I’m not sure that I can get across exactly how excited I am for the total solar eclipse this upcoming Monday. When we think of nature and its awesome sights, we often think about the weather, or geography, or the animal kingdom. We rarely, however, give second thought to the natural world outside of our own atmosphere. We might occasionally marvel at a comet or a meteor shower if we’re able and inclined to go outside at night, but the sun, beautiful in its own right, most often falls into the background of our day-to-day lives. That will not be the case on August 21.

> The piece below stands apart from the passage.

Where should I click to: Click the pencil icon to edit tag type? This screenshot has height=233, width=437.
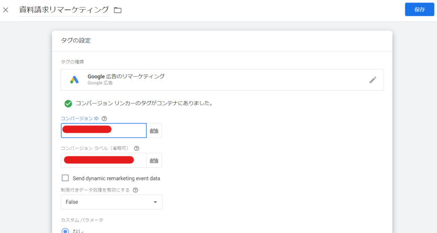tap(373, 80)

Imagine any ordinary day outside.
Now imagine that same day going something like this – the black disc of the moon slowly begins to take a bite of the right side of the sun, while, to the west, you will see the moon’s shadow dragging across the ground. The gaps between the leaves on trees become hundreds of tiny pinhole projectors, shining hundreds of crescent shapes on the ground. You might even notice a roughly 10˚ Fahrenheit drop in temperature. Just before the eclipse reaches totality, you might catch bright, twinkling flares around the edge of the moon as the sun passes through the moon’s geography. These are known as Baily’s Beads. The sky will get darker and darker, like a sudden twilight at midday. And then, the moon will reach the center of the sun and you’ll be able to see the sun’s outer atmosphere, known as the corona, which is usually impossible to see through the bright light of the sun. After a brief period of totality lasting up to a total of around two minutes and forty seconds, the moon will start leaving the disc of the sun, the crescent of the partial eclipse will grow, and, just like it came, the eclipse will end and the sun will return to normal.
Total solar eclipses are a rare sight, and are sure to stick with you for life. Though we all know how immensely huge space is, it can feel like a flat painting on the sky when we’re not paying attention. The eclipse, however, should give you a real, three-dimensional sense of our place in the solar system. Think of it like this: us on Earth are only able to view this event only because the perfect distance and size of both the sun and the moon allow for it to happen. This is purely a coincidence of cosmic geometry. If the moon were too small or too far from us, we wouldn’t get to see the corona as well as we do. And if it were too large or too close, the sun could be blocked entirely. This clip from NASA helps to better visualize what is happening on a cosmic scale. Also, check out NASA’s comprehensive list of eclipses past, present, and future for a better understanding of just how uncommon a total solar eclipse is. This Wikipedia page also provides a good visualization of each solar eclipse to pass over the United States from 1901 to 2050.
With all that said, I hope that you can better understand my excitement and that I have maybe passed some of it onto you.
If you are planning on viewing the eclipse, keep in mind, DO NOT LOOK AT IT WITHOUT EYE PROTECTION! The sun can quickly damage unprotected eyes. Here are several ways to safely view it:
- Use eye protection that is compliant with ISO 12312-2 standards. NASA suggests following the American Astronomical Society (AAS) list of Reputable Vendors of Solar Filters & Viewers. You will also find filters that follow the same standards for you to use on cameras and scopes.
- Use projection to view the sun. NASA shows here how to create a pinhole projector from a cereal box. You can also follow this process from Instructables.com user ChrisMentrek that shows you how to create an enhanced projector using a pair of binoculars and some PVC pipes.
- Project it through your fingers. Just like I mentioned earlier, the shadows from the leaves of trees will create hundreds of crescents on the ground. This same sort of projection can be quickly improvised by turning your back to the sun, creating a pound-sign (#) with your fingers, and observing the shadows on the ground.
- View it online. If you are not in the path of totality or can’t make it outside, NASA is also broadcasting a live stream on the day of the eclipse.
The eclipse is almost exactly five days from now as I type this. I hope you are as excited as I am to witness it (safely, of course). I’d love to hear anyone’s plans for viewing the eclipse. Will you be “sick” that day at work or school to go to a planned viewing party? Or will you just step outside when the time comes? Are you traveling or is the eclipse cutting through your backyard? Will you be looking through glasses, a filtered scope, or a projector set up?